• [Listed entries]

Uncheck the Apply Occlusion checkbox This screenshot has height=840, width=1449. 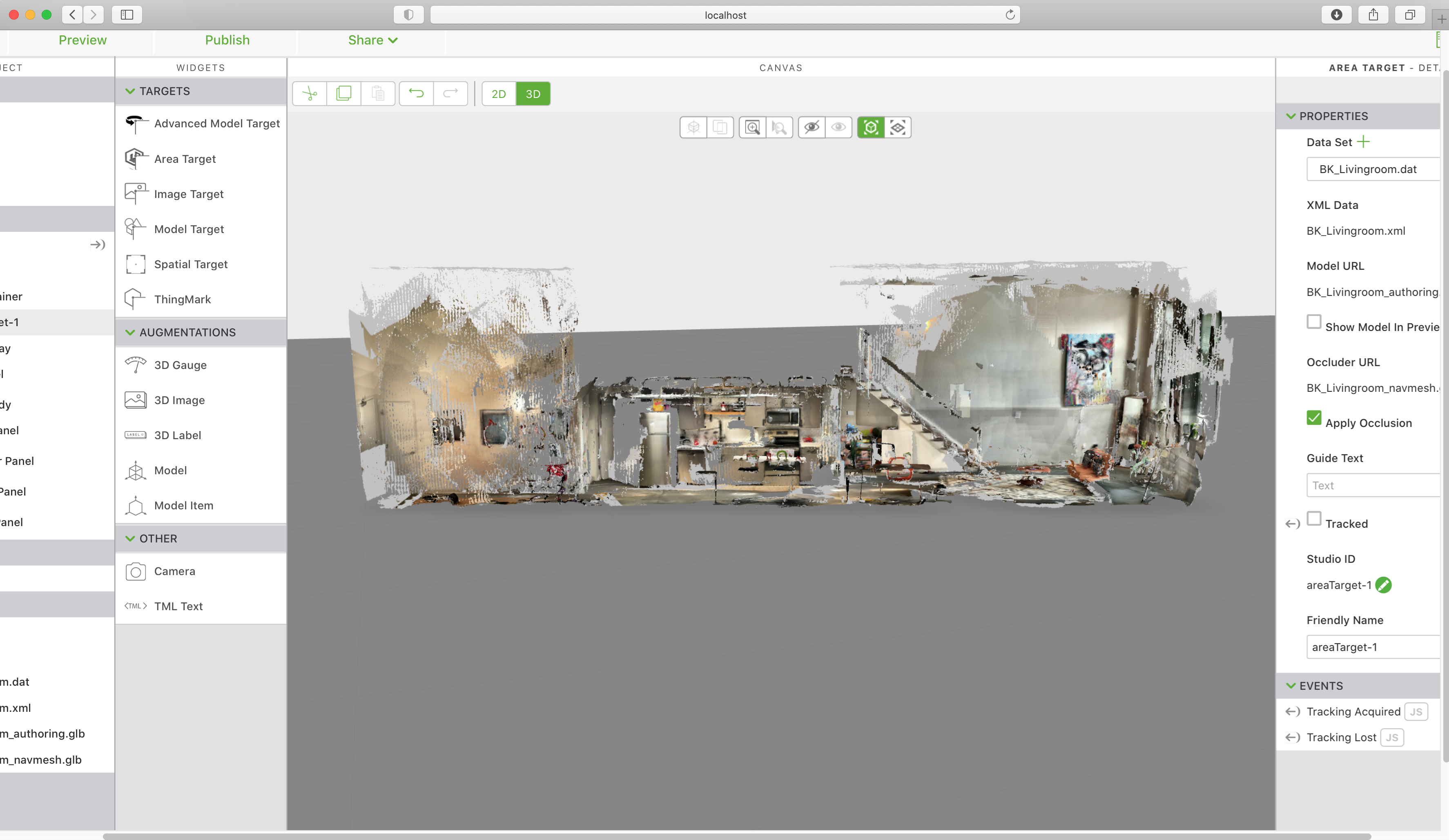(x=1314, y=418)
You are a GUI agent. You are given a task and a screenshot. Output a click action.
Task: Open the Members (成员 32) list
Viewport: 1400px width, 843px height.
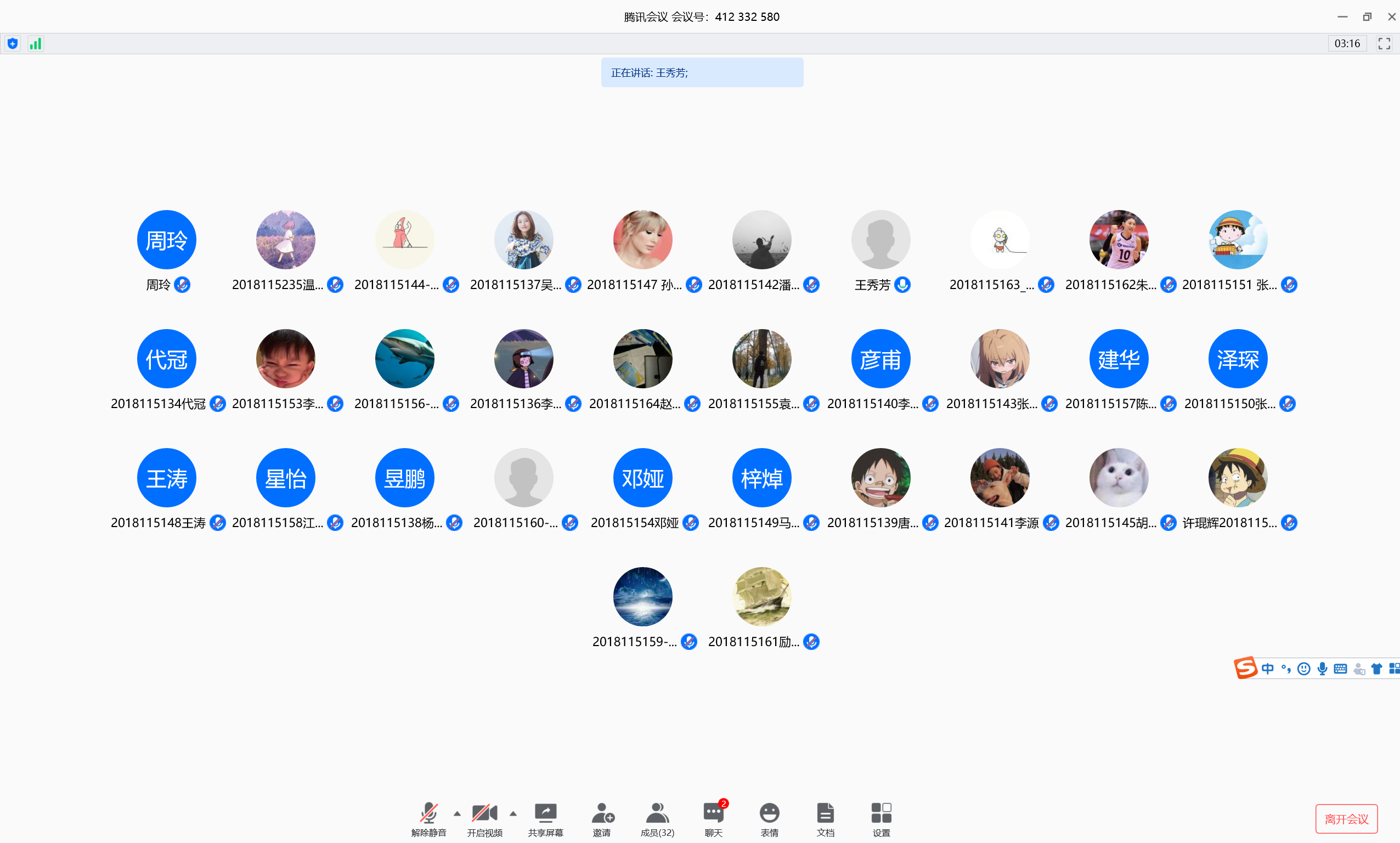click(657, 813)
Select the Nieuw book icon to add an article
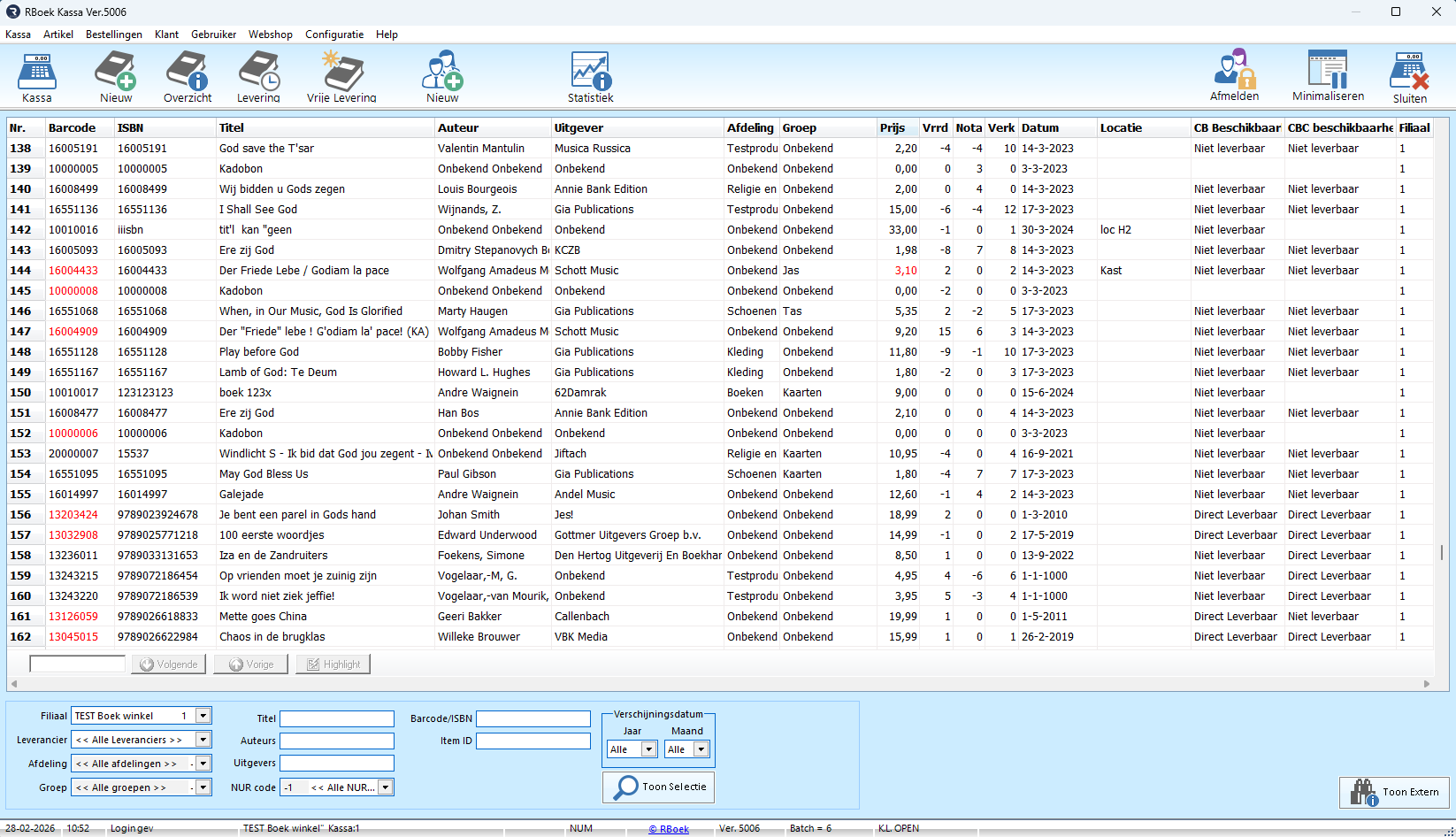1456x837 pixels. [x=115, y=77]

• [Task]
In the records above, find the line with "Task: Open the Members (成员 32) list" and copy from it through the last line exactly, without the pictures.

• [Exercise result]
Task: Open the Members (成员 32) list
Viewport: 1400px width, 843px height.
click(657, 813)
Select the Nieuw book icon to add an article
1456x837 pixels. [x=115, y=77]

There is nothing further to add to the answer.